Decide whether each of these statements agrees with the MozillaZine article about Mozilla CDs, answering yes or no and quoting the deciding words: 1. E-FLO already sells Netscape 7.x on CD. 2. The agreement bars anyone other than E-FLO from making and distributing Mozilla CDs. 3. International orders will cost the same as other orders.
-- Start TEXT SEGMENT --
MozillaZine

Full Article Attached Mozilla Foundation Reaches Agreement with E-FLO to Begin Offering Mozilla CDs

Sunday August 10th, 2003

In a message to the Mozilla Marketing mailing list (subscribe by sending a blank email to marketing-public-request@mozilla.org with 'subscribe' in the subject line), Bart Decrem has announced that the Mozilla Foundation is partnering with E-FLO to sell Mozilla CDs online. E-FLO is the company that currently handles the sale of Netscape 7.x on CD. When the discs begin shipping (around the time of the Mozilla 1.5 release), they will probably contain the latest stable Mozilla Application Suite milestone and hopefully also preview releases of Mozilla Firebird and Mozilla Thunderbird. The CDs are likely to retail for under $10, including shipping and handling, with international orders costing a couple of dollars more. The Mozilla Foundation's agreement with E-FLO is exclusive in the regions that E-FLO will sell the discs, meaning that while others will be free to create and distribute Mozilla CDs, only the E-FLO product will be promoted on mozilla.org.
-- End TEXT SEGMENT --
-- Start GIVEN ENTRIES --
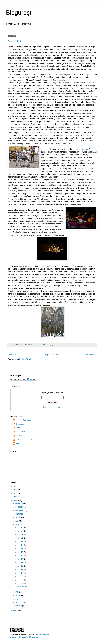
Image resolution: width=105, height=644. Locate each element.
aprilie (18, 595)
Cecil (18, 428)
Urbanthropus (82, 149)
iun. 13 (20, 562)
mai (17, 592)
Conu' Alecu (21, 432)
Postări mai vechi (89, 355)
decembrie (20, 504)
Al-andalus (46, 266)
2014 (16, 490)
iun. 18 (20, 545)
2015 (16, 486)
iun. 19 (20, 542)
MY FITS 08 (17, 41)
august (18, 518)
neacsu (19, 444)
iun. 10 (20, 573)
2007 (16, 610)
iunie (18, 524)
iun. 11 (20, 570)
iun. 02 (20, 584)
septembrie (20, 514)
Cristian (19, 436)
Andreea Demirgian (24, 420)
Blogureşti (19, 12)
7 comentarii (43, 344)
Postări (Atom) (25, 359)
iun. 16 (20, 552)
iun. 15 (20, 556)
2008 (16, 500)
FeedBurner (58, 407)
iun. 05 (20, 580)
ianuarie (19, 606)
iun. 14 (20, 559)
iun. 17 (20, 548)
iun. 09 (20, 576)
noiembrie (20, 507)
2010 (16, 494)
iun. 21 (20, 538)
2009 (16, 497)
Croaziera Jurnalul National (27, 440)
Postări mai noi (14, 355)
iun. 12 (20, 566)
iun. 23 (20, 534)
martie (18, 599)
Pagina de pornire (52, 355)
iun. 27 (20, 531)
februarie (19, 602)
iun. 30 (20, 528)
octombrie (20, 510)
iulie (17, 521)
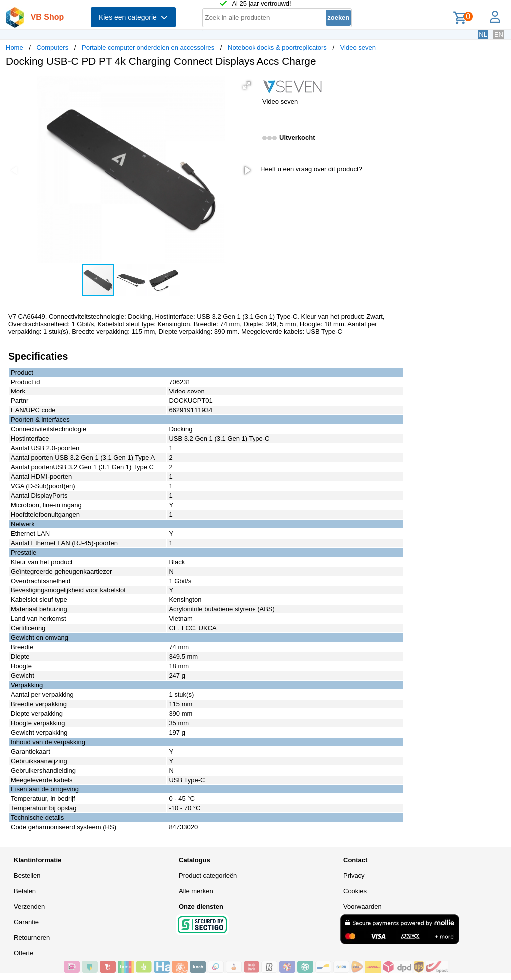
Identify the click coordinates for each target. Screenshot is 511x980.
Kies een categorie (133, 17)
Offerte (24, 953)
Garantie (26, 922)
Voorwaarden (362, 906)
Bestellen (27, 875)
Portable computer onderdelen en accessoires (148, 47)
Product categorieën (208, 875)
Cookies (355, 891)
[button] (247, 85)
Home (14, 47)
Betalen (25, 891)
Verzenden (29, 906)
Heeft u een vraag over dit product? (311, 169)
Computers (53, 47)
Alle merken (196, 891)
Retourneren (32, 937)
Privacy (354, 875)
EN (499, 34)
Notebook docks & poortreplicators (277, 47)
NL (483, 34)
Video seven (358, 47)
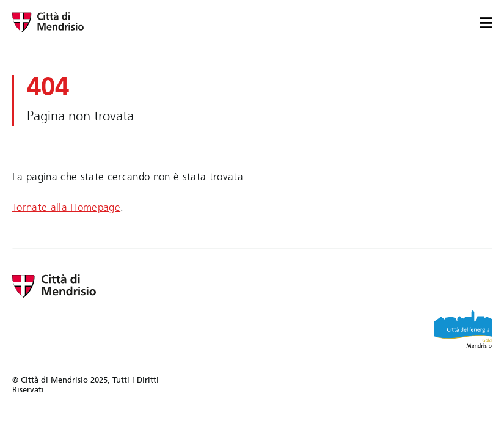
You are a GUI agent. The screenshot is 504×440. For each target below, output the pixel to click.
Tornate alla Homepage (66, 207)
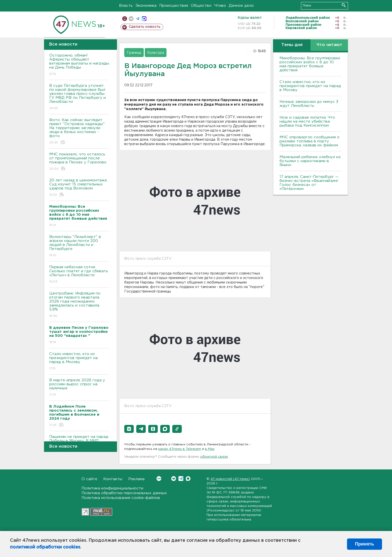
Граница (134, 53)
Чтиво (220, 6)
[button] (129, 429)
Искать (344, 5)
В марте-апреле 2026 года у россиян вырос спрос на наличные (79, 388)
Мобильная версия (124, 19)
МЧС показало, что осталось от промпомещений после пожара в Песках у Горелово (79, 162)
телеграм (138, 19)
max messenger (144, 19)
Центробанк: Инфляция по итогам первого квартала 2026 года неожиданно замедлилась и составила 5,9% (79, 305)
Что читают (329, 45)
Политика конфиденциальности (112, 488)
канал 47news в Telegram (180, 449)
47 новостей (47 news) (230, 479)
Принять (364, 544)
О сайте (89, 479)
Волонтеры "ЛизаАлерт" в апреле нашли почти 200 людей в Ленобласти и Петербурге (79, 246)
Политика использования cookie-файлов (121, 498)
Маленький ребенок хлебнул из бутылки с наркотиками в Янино (310, 161)
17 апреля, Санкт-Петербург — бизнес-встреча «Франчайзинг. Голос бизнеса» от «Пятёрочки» (309, 183)
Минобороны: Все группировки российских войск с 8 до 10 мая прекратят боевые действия (310, 64)
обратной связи (214, 457)
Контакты (113, 479)
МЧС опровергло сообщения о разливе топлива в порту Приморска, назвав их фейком (310, 141)
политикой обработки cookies (45, 547)
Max (188, 478)
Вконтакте (159, 478)
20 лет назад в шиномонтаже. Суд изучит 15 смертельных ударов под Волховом (79, 188)
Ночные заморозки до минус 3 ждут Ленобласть (309, 104)
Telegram (181, 478)
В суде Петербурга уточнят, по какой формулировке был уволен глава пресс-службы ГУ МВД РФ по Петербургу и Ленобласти (79, 97)
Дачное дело (241, 6)
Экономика (146, 6)
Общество (201, 6)
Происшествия (174, 6)
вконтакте (131, 19)
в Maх (210, 449)
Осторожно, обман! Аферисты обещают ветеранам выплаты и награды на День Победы (79, 65)
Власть (126, 6)
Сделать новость (144, 27)
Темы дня (292, 45)
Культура (156, 53)
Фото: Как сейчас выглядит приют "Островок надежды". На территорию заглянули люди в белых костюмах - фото (79, 131)
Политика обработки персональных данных (124, 493)
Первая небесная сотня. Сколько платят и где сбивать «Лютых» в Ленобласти (79, 274)
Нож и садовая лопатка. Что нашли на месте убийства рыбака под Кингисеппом (307, 121)
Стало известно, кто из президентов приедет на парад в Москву (79, 361)
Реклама (136, 479)
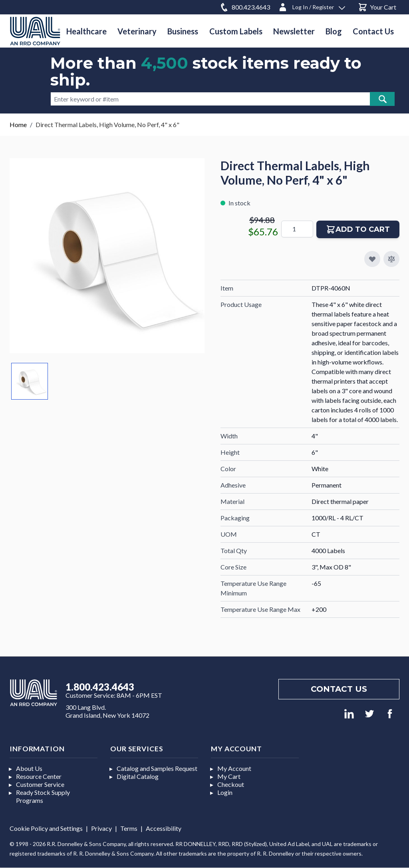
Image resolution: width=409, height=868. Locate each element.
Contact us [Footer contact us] (339, 689)
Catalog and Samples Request (157, 768)
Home (18, 124)
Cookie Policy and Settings (46, 828)
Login (225, 792)
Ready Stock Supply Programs (43, 796)
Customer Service (40, 784)
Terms (129, 828)
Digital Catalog (137, 776)
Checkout (230, 784)
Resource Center (39, 776)
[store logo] (35, 31)
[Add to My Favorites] (372, 259)
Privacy (101, 828)
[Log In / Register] (312, 6)
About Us (29, 768)
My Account (234, 768)
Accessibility (163, 828)
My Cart (229, 776)
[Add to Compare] (391, 259)
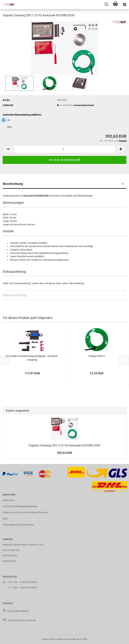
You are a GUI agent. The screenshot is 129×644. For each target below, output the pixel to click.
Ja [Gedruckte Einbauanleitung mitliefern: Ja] (6, 120)
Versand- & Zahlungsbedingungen (20, 506)
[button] (8, 149)
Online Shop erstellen (53, 639)
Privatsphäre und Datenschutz (18, 525)
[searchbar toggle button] (106, 4)
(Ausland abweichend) (84, 105)
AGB (5, 518)
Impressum (9, 500)
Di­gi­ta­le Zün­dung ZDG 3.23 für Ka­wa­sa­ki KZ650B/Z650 (64, 446)
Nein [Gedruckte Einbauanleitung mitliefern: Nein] (7, 127)
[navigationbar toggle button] (124, 4)
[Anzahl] (64, 149)
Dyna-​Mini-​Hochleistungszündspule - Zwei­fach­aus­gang (32, 358)
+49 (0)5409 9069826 (18, 611)
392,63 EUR (64, 453)
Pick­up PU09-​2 (97, 356)
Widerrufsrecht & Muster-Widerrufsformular (25, 512)
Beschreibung (13, 184)
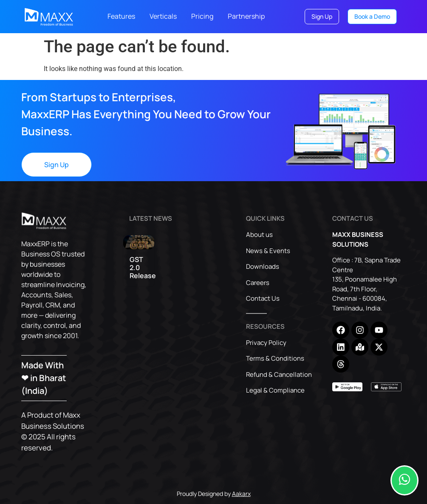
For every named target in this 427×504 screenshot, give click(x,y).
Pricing (202, 16)
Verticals (163, 16)
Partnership (246, 16)
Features (121, 16)
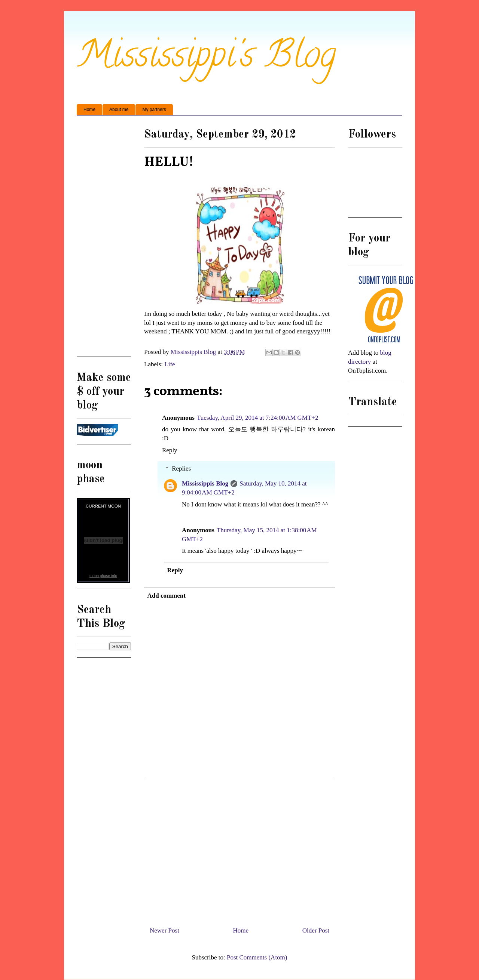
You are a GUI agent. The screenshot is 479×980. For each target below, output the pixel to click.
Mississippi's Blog (206, 59)
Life (169, 364)
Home (89, 110)
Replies (181, 468)
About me (119, 110)
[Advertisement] (240, 850)
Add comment (166, 595)
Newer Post (164, 930)
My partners (154, 110)
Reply (170, 450)
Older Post (316, 930)
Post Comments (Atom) (257, 957)
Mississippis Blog (205, 483)
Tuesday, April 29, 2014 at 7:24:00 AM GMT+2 (257, 418)
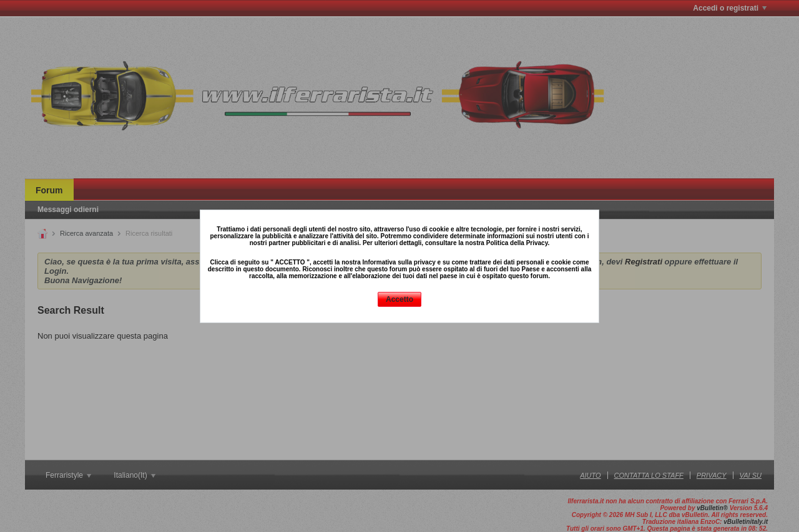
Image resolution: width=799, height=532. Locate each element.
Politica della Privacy (517, 243)
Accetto (400, 299)
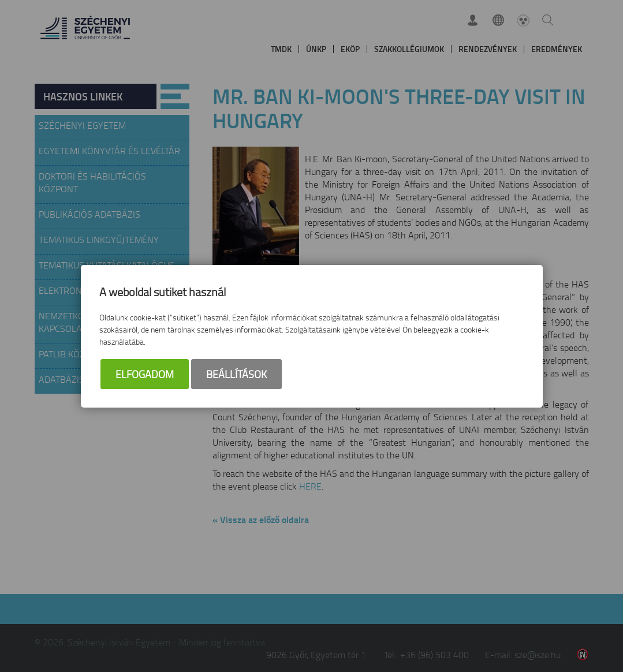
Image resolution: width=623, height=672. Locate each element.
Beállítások (236, 375)
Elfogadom (144, 375)
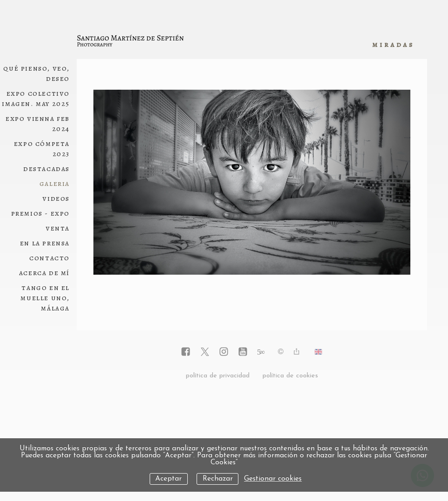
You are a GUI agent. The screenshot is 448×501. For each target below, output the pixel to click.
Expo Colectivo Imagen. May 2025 (36, 99)
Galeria (54, 184)
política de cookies (290, 376)
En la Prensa (45, 243)
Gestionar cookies (273, 479)
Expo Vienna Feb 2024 (38, 124)
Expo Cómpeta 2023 (42, 149)
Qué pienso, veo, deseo (36, 73)
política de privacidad (217, 376)
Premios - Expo (40, 213)
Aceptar (168, 479)
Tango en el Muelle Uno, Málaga (45, 298)
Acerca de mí (44, 273)
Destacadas (46, 169)
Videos (56, 198)
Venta (58, 228)
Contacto (49, 258)
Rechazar (217, 479)
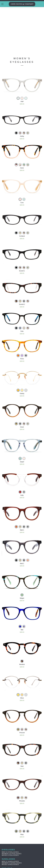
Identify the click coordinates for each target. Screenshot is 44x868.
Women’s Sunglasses (12, 821)
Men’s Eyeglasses (10, 810)
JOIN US (23, 855)
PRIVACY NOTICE (9, 830)
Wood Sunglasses (10, 823)
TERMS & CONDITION (10, 829)
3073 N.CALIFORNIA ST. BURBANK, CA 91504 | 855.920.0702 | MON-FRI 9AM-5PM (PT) (21, 839)
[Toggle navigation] (2, 4)
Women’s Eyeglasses (12, 812)
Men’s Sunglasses (10, 819)
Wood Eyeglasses (10, 813)
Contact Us (7, 837)
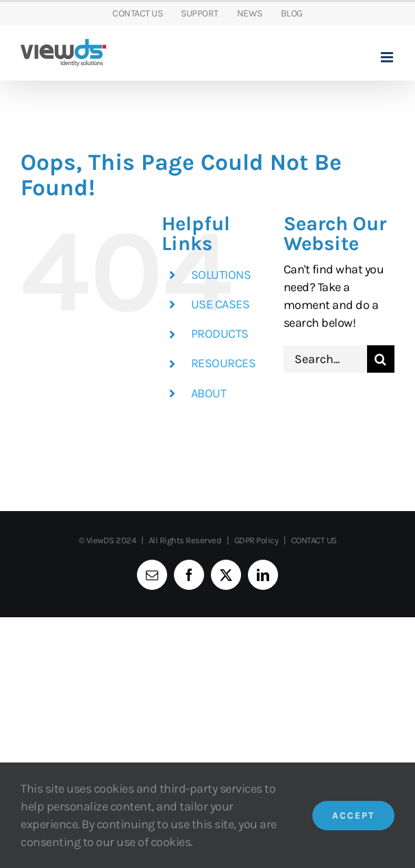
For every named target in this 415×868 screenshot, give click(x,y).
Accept (353, 815)
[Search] (381, 359)
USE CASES (221, 304)
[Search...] (325, 359)
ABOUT (209, 393)
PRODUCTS (220, 334)
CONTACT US (314, 540)
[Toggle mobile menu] (388, 57)
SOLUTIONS (221, 275)
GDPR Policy (256, 540)
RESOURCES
-- End GIVEN ENTRIES --
* _IN RESPONSE_
1. Yes: "E-FLO is the company that currently handles the sale of Netscape 7.x on CD."
2. No: "while others will be free to create and distribute Mozilla CDs, only the E-FLO product will be promoted on mozilla.org."
3. No: "with international orders costing a couple of dollars more."